> OPIS ZADANIA
Odpowiedz na podstawie dokumentu o futonie:
(a) Z czym Japonię identyfikuje młodsze pokolenie?
(b) Z czego zbudowano pawilon Terunobu Fujimori na Biennale w Wenecji z 2006 r.?
(c) Jak w Europie określa się japońskie materace shikibuton?

> DOKUMENT
────────────────────
Futon – japoński sposób na zdrowy sen

futon łóżka sofy

Młodsze pokolenie identyfikuje ją z mangą i animą. Nieco starsze – z pociągami szybkimi jak pociski, tajemniczymi gejszami i sushi, które swym smakiem i wyglądem podbiło europejskie serca i podniebienia. Architektom i dekoratorom wnętrz kojarzy się natomiast z minimalizmem aranżacji przestrzeni czy nazwiskiem słynnego architekta i myśliciela Terunobu Fujimori (być może znanego szerszemu gronu jako twórca pawilonu na Biennale w Wenecji z 2006 r. zbudowanego z nadpalonych desek, z których wystają dmuchawce). Kraj wschodzącego słońca, jak ją nazywają Chińczycy lub Kraj kwitnącej wiśni,  jak mówi o niej reszta świata – Japonia od wieków słynie również z materacy shikibuton, w Europie  określanych mianem futon.
────────────────────
> DANE
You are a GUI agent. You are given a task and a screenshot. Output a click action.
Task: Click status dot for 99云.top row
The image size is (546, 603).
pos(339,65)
────────────────────
> ODPOWIEDŹ
(a) Z mangą i animą.
(b) Z nadpalonych desek, z których wystają dmuchawce.
(c) Mianem futon.